SET PROBLEM 1:
In the mailing list excerpt about disk slice tables, how long is the one slice in the slice table hard-coded into the boot code?

Bruce Evans wrote:
> On Thu, 20 Jul 2000, John Baldwin wrote:
> > No, that's wrong, too. A normal disk has a proper slice table (slices start
> > on cylinder boundaries and do not contain the MBR, thus leaving the first
> > cylinder unused). A truly dedicated disk (disklabel auto <foo>) uses a
> > ...
> > at all to the drive's geometry. As with truly dedicated mode, the MBR is
> > actually contained in boot1, but in dangerously dedicated mode we use the
> > slice table hard-coded into the boot code. This slice table has 1 slice
> > which is 50000 blocks long, or 25000k. The rest of the disk is marked as
> > unused even though it is, in fact, used. The fact that it works at all is
> > due to brokenness on our part (we don't check that partitions in a disklabel
> > fit in the parent slice) and also results in several hacks in various portions
> > of the code where we have to check for such bogusness and work around it.

DATASET CONTENT:
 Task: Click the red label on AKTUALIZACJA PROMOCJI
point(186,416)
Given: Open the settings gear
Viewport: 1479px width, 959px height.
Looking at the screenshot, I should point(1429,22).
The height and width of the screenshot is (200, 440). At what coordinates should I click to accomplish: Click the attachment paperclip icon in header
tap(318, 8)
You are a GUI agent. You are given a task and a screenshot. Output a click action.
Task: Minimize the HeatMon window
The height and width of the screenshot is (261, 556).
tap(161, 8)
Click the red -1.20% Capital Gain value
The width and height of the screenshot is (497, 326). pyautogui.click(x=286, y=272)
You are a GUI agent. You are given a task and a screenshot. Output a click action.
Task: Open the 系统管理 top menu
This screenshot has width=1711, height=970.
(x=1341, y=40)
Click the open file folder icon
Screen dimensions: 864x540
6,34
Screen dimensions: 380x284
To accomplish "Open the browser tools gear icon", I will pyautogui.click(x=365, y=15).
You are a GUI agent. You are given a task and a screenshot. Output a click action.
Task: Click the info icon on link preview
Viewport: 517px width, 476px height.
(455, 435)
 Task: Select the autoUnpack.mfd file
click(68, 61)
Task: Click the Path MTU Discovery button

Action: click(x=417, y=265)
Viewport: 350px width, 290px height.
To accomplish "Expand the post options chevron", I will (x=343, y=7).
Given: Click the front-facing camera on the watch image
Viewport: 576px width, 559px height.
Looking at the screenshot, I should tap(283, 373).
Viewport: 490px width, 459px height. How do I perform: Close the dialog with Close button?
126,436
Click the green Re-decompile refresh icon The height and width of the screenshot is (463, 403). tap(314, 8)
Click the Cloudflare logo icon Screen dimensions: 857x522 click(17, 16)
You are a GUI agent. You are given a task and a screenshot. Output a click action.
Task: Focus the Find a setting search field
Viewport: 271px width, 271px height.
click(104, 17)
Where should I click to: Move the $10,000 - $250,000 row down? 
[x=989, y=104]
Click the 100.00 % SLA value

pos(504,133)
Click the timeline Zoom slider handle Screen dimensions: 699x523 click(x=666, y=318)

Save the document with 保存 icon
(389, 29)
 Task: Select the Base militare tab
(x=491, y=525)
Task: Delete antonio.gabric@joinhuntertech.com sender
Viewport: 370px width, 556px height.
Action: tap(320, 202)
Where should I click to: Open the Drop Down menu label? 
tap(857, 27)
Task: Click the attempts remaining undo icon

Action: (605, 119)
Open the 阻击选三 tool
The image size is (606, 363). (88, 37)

SET PROBLEM 2:
Render the records from the line containing "Where should I click to: Open" through the end of the records as a Markdown table with two columns: n for the row number and Line for the line itself. Leave out blank lines.

CORRECT RESULT 1:
50000 blocks, or 25000k.

CORRECT RESULT 2:
| n | Line |
|---|---|
| 1 | Where should I click to: Open the Drop Down menu label?  |
| 2 | tap(857, 27) |
| 3 | Task: Click the attempts remaining undo icon |
| 4 | Action: (605, 119) |
| 5 | Open the 阻击选三 tool |
| 6 | The image size is (606, 363). (88, 37) |